This presentation is part of: O52-1 (2092) Challenges to European Union Integration - I

Economic Growth Convergence Analysis of the European Integration Process

Svatopluk Kapounek, Ph.D., Faculty of Business Economics, Mendel University, Zemedelska 1, Brno, 613 00, Czech Republic and Lubor Lacina, Ph.D., Faculty of Business Economics, Department of Finance, Mendel University, Czech Republic, Mendel University of Agriculture and Forestry, Zemedelska 1, Brno, 613 00, Czech Republic.

The authors suppose that European integration process creates positive externality which is able to develop and maintain competitive advantage of the member states in terms of economic growth. This hypothesis is based on the endogenous growth theory. This competitive advantage in economic growth concurrently differs in initial conditions of economic growth from states which not anticipate in the European integration process. The estimated mean steady-states for each group are significantly different from each other implying that the groups are convergence clubs.  The aim of this article is to identify two sets of countries in the growth model of multiple steady-states.
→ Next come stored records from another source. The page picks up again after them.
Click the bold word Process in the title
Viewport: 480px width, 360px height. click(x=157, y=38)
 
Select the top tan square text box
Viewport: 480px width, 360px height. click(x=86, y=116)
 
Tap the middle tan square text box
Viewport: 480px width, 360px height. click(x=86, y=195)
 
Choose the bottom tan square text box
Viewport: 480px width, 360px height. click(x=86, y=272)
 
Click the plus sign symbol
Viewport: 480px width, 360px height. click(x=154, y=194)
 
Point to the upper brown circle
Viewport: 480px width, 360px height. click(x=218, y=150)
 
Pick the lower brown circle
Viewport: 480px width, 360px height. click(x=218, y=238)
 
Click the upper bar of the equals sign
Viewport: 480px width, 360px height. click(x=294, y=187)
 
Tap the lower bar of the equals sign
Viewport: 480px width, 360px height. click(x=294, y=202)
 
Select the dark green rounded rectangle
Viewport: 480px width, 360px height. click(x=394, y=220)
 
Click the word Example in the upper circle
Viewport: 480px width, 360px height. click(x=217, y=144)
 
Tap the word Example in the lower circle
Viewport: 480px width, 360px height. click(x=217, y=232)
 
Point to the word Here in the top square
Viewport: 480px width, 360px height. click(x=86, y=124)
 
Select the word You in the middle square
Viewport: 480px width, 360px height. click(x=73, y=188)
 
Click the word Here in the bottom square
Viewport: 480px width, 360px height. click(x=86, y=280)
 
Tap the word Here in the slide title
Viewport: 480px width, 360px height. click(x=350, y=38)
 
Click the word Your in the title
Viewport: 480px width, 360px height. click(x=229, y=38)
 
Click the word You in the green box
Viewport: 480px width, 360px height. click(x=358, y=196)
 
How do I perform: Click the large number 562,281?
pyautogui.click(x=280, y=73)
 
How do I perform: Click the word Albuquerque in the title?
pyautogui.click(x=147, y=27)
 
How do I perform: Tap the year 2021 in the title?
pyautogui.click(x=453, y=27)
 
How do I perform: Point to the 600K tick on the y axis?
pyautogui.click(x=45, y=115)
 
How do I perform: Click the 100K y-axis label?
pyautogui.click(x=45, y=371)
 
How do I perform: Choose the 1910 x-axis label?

The difference in the sets is represented by the role of the country in the European integration process.
Data/Methods:
Sources of data: OECD database
Expected Results:
The analysed periods are divided into the four parts corresponds to integration waves and relate approximately to the European integration process. The authors show, that the groups in the multiple steady-states model are changing during the analysed periods.